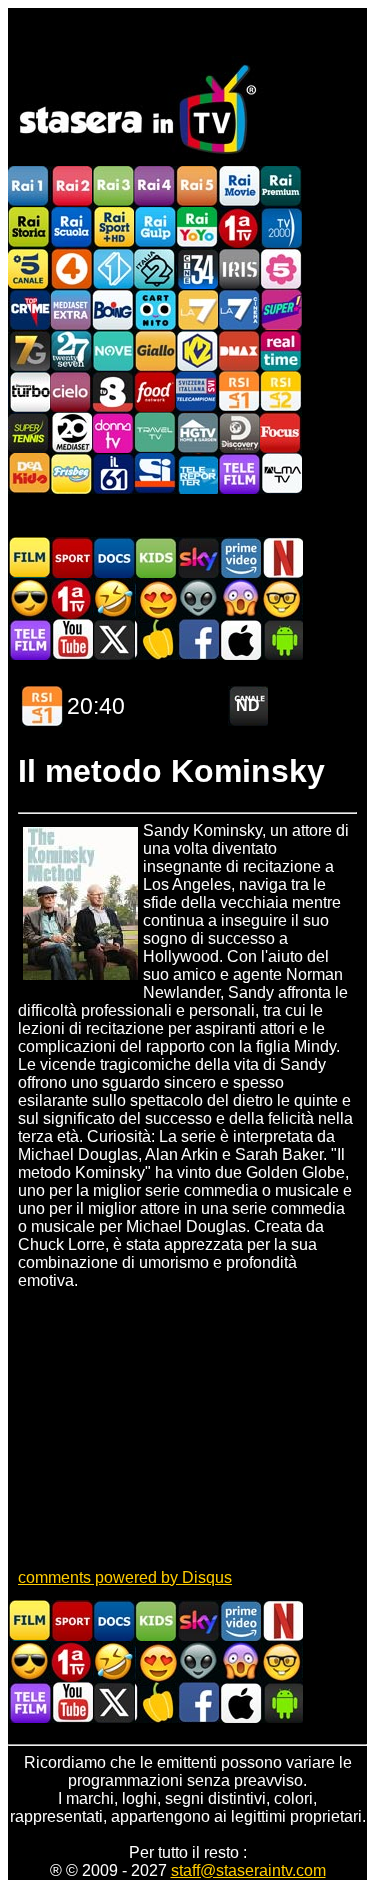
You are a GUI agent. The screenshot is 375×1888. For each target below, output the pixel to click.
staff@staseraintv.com (248, 1870)
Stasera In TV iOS (240, 639)
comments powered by (125, 1577)
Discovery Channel (239, 432)
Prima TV (239, 227)
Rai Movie (239, 186)
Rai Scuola (71, 227)
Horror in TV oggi (240, 598)
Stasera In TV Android (282, 639)
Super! (281, 309)
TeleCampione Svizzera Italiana (197, 391)
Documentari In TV (114, 557)
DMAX (239, 350)
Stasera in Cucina (156, 639)
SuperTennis (29, 432)
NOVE (113, 350)
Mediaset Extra (71, 309)
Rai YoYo (197, 227)
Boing (113, 309)
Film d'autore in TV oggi (282, 598)
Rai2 (71, 186)
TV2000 (281, 227)
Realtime (281, 350)
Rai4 (155, 186)
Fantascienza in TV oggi (198, 598)
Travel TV (155, 432)
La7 (197, 309)
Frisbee (71, 473)
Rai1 (29, 186)
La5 (281, 268)
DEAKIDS (29, 473)
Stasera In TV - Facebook (198, 639)
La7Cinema (239, 309)
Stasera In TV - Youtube (72, 639)
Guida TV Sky (198, 557)
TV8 (113, 391)
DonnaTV (113, 432)
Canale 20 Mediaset (71, 432)
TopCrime (29, 309)
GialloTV (155, 350)
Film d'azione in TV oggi (30, 598)
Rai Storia (29, 227)
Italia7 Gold (29, 350)
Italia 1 (113, 268)
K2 (197, 350)
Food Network (155, 391)
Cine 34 (197, 268)
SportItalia (155, 473)
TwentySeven (71, 350)
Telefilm (239, 473)
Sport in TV (72, 557)
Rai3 (113, 186)
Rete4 (71, 268)
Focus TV (281, 432)
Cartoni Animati (156, 557)
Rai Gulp (155, 227)
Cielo (71, 391)
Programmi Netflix (282, 557)
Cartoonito (155, 309)
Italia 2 (155, 268)
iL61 (113, 473)
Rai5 (197, 186)
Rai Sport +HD (113, 227)
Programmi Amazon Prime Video (240, 557)
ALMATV (281, 473)
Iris (239, 268)
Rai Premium (281, 186)
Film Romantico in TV (156, 598)
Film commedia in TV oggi (114, 598)
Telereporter (197, 473)
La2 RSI (281, 391)
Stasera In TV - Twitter (114, 639)
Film (30, 557)
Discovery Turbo (29, 391)
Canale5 (29, 268)
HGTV (197, 432)
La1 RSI (239, 391)
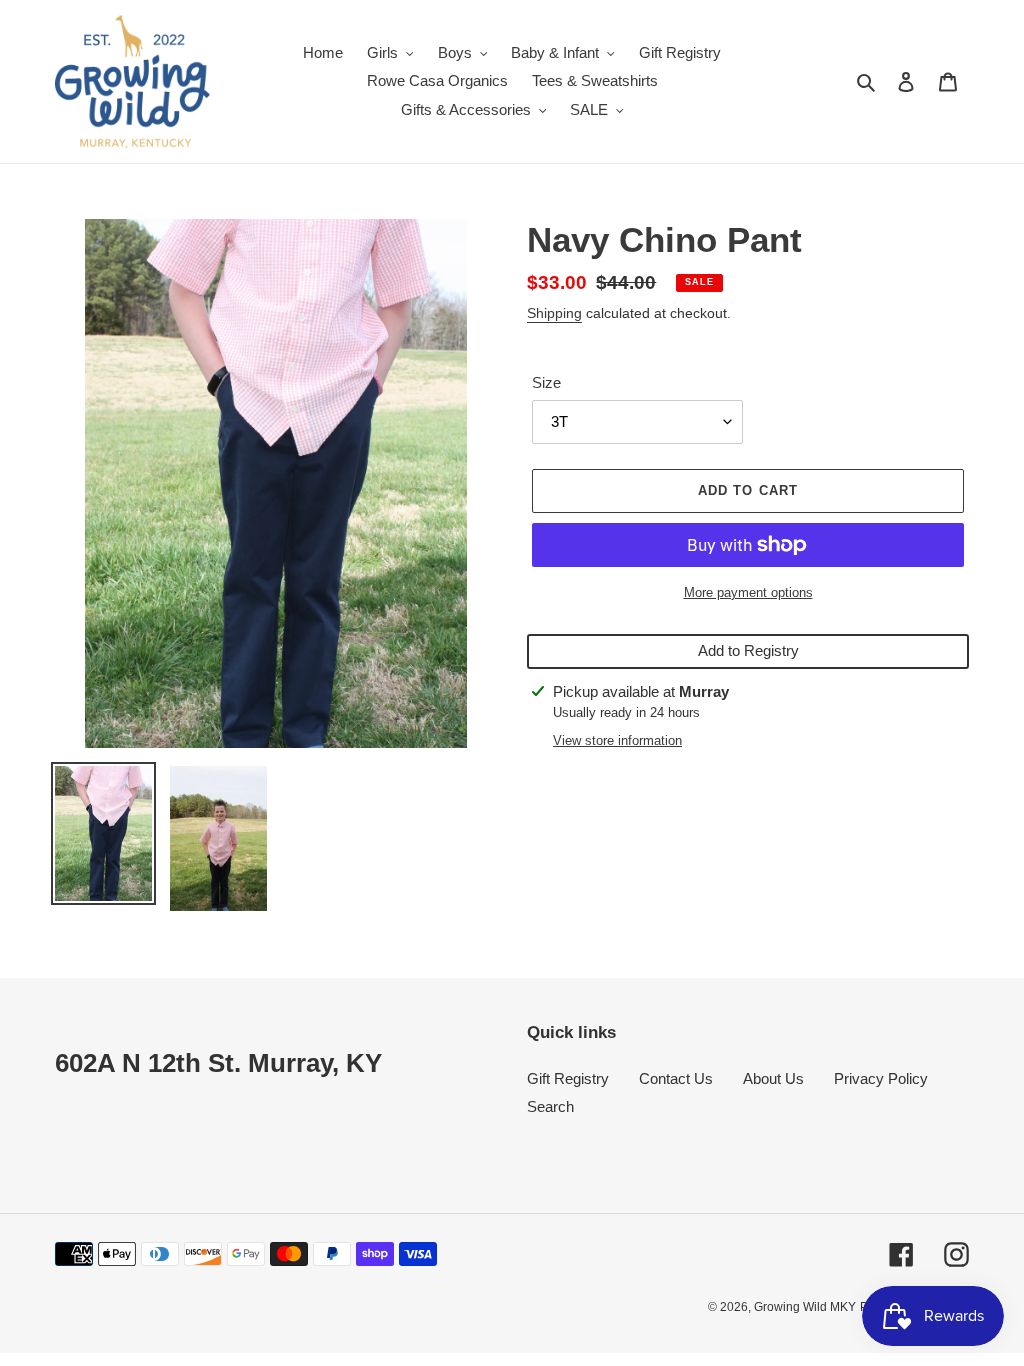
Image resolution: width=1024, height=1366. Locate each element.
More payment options (748, 592)
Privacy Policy (881, 1078)
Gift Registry (568, 1078)
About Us (773, 1078)
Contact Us (676, 1078)
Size (546, 382)
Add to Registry (748, 650)
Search (550, 1106)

----

DESCRIPTION OF THE TASK:
Of all the lines above, tally those with the word "each". Write the total only.

RESULT:
2